● RECORDS FOR THIS EXERCISE
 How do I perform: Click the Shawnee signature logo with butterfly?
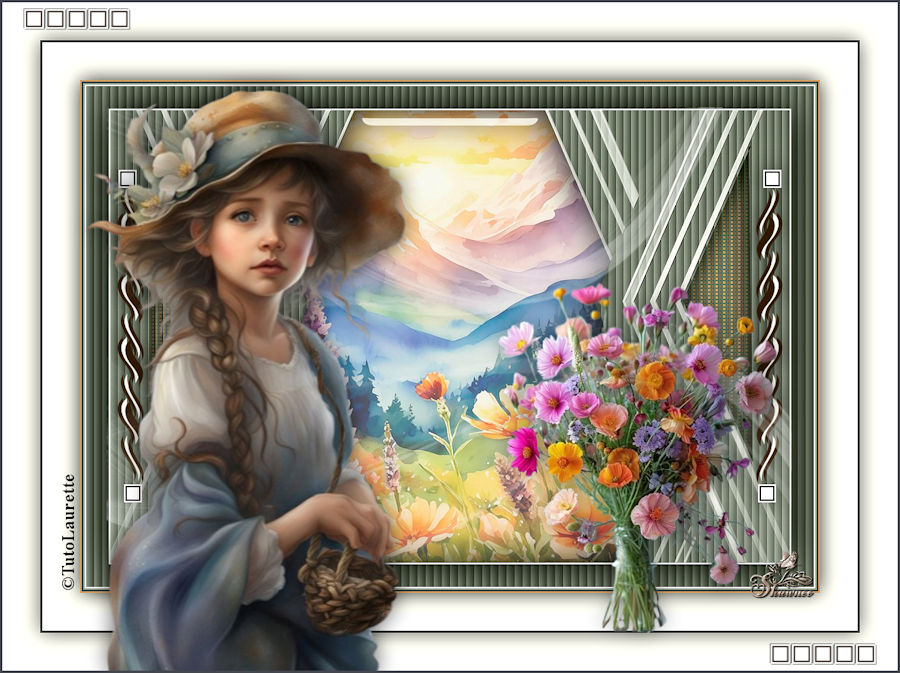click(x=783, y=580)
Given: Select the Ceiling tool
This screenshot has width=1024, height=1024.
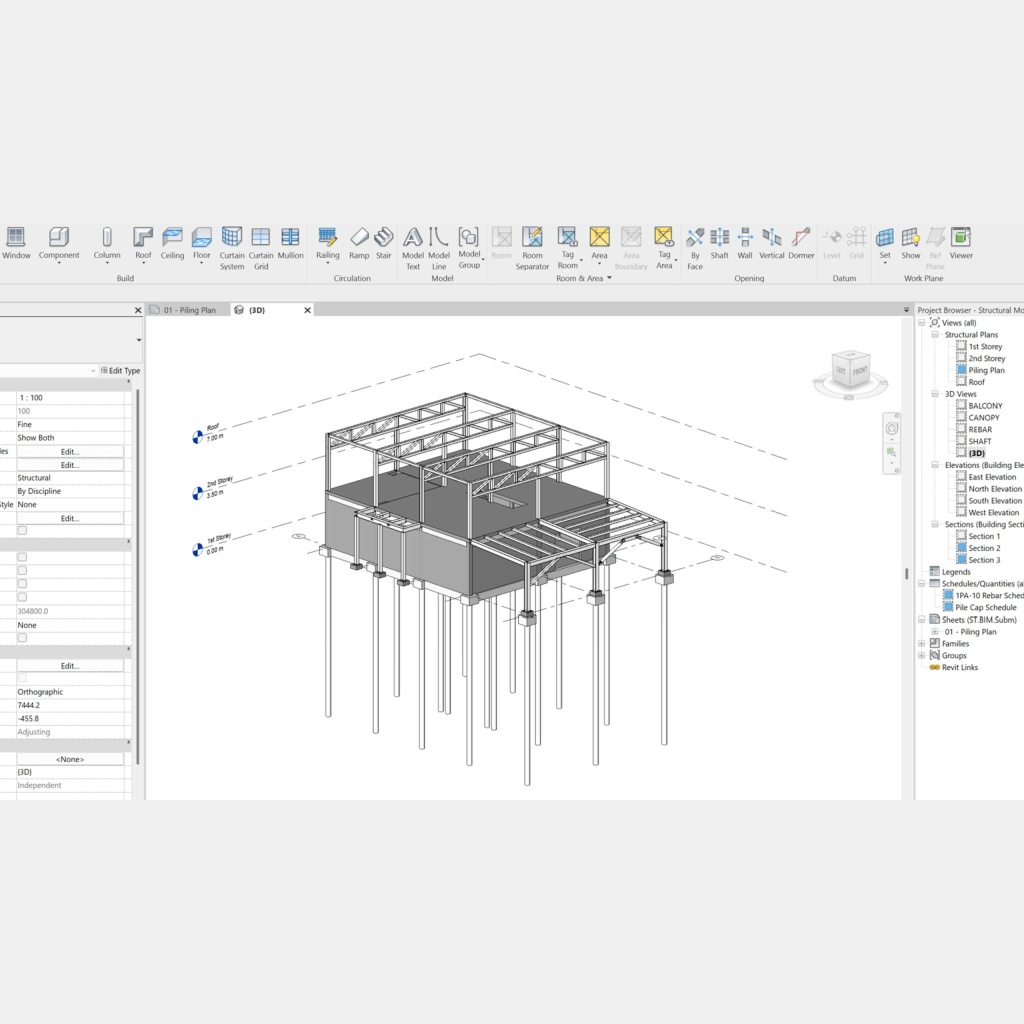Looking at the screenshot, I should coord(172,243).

● WORK ORDER
Each line from the one with "Given: Select the Ceiling tool" through the final line of the records must be copied exactly, with no pictures and no additional lines.

● OUTPUT OF THE EXERCISE
Given: Select the Ceiling tool
This screenshot has width=1024, height=1024.
Looking at the screenshot, I should coord(172,243).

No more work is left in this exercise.